● TASK OBJECTIVE
Count lines with "Toggle" below; give only the number.

● Collected data entries

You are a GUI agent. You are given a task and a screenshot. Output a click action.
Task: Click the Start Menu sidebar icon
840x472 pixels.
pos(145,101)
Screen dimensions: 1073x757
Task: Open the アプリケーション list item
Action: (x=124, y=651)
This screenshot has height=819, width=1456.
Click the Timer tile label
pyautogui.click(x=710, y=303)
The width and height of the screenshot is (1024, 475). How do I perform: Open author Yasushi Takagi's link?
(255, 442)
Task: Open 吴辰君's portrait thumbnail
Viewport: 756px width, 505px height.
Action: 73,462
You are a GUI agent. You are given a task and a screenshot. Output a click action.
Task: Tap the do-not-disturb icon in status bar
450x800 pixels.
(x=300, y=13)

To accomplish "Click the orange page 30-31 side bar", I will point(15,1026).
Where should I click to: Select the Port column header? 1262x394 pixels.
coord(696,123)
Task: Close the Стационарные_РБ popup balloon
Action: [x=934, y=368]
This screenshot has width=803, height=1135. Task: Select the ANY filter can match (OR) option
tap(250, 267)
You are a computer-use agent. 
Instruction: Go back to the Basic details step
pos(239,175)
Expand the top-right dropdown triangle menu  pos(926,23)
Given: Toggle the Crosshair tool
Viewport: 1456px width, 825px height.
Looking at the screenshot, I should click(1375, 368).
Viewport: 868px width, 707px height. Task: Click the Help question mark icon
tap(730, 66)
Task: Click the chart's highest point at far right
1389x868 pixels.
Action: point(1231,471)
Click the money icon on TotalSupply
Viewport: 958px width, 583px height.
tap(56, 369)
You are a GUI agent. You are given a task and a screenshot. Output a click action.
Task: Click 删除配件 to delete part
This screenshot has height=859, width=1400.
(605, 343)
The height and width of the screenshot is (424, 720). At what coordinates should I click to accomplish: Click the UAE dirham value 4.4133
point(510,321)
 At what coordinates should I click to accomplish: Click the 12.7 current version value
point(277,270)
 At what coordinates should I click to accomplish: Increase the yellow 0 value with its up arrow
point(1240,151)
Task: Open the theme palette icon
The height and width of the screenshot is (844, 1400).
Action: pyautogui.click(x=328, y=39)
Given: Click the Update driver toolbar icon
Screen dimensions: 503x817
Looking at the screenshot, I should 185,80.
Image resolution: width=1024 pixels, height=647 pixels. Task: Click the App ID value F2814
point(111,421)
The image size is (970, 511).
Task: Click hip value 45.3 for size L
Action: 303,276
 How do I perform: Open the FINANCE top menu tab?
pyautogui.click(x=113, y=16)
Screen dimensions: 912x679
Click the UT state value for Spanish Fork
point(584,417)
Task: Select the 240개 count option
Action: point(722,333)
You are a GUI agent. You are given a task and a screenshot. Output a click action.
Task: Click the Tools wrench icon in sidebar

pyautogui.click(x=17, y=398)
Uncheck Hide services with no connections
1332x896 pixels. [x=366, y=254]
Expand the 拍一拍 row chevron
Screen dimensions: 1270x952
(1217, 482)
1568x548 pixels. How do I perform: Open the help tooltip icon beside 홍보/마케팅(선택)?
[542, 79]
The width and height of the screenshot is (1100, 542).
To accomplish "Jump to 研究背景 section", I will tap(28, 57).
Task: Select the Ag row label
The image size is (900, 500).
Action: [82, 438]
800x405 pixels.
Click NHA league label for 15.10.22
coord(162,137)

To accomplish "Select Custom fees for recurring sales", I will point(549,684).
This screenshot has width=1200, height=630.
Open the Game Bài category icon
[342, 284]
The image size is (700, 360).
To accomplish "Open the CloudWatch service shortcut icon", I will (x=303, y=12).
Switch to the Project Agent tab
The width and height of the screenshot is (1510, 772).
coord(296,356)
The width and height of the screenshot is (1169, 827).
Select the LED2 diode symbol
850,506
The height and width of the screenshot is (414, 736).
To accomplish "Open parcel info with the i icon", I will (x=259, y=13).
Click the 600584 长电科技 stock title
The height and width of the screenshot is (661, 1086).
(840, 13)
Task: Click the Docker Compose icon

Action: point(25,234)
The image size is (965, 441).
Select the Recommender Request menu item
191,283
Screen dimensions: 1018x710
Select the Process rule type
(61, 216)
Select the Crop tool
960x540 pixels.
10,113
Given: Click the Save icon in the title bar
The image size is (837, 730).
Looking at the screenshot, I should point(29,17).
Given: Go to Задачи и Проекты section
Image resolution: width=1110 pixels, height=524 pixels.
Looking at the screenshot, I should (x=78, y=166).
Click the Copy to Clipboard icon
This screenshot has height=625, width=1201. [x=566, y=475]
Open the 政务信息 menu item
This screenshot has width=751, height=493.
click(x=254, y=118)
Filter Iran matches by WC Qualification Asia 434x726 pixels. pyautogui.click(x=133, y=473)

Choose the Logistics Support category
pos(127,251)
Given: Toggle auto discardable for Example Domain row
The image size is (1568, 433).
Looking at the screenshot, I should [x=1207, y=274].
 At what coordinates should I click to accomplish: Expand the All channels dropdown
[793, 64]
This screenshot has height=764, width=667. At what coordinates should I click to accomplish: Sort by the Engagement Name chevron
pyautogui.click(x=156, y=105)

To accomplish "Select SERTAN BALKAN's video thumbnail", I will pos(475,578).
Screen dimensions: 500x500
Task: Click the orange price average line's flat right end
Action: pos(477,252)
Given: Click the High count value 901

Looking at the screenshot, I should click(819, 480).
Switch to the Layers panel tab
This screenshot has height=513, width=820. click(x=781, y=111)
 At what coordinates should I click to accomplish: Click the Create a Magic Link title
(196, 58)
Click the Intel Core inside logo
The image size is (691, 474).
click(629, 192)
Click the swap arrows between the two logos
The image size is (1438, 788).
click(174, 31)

● WRITTEN RESPONSE
2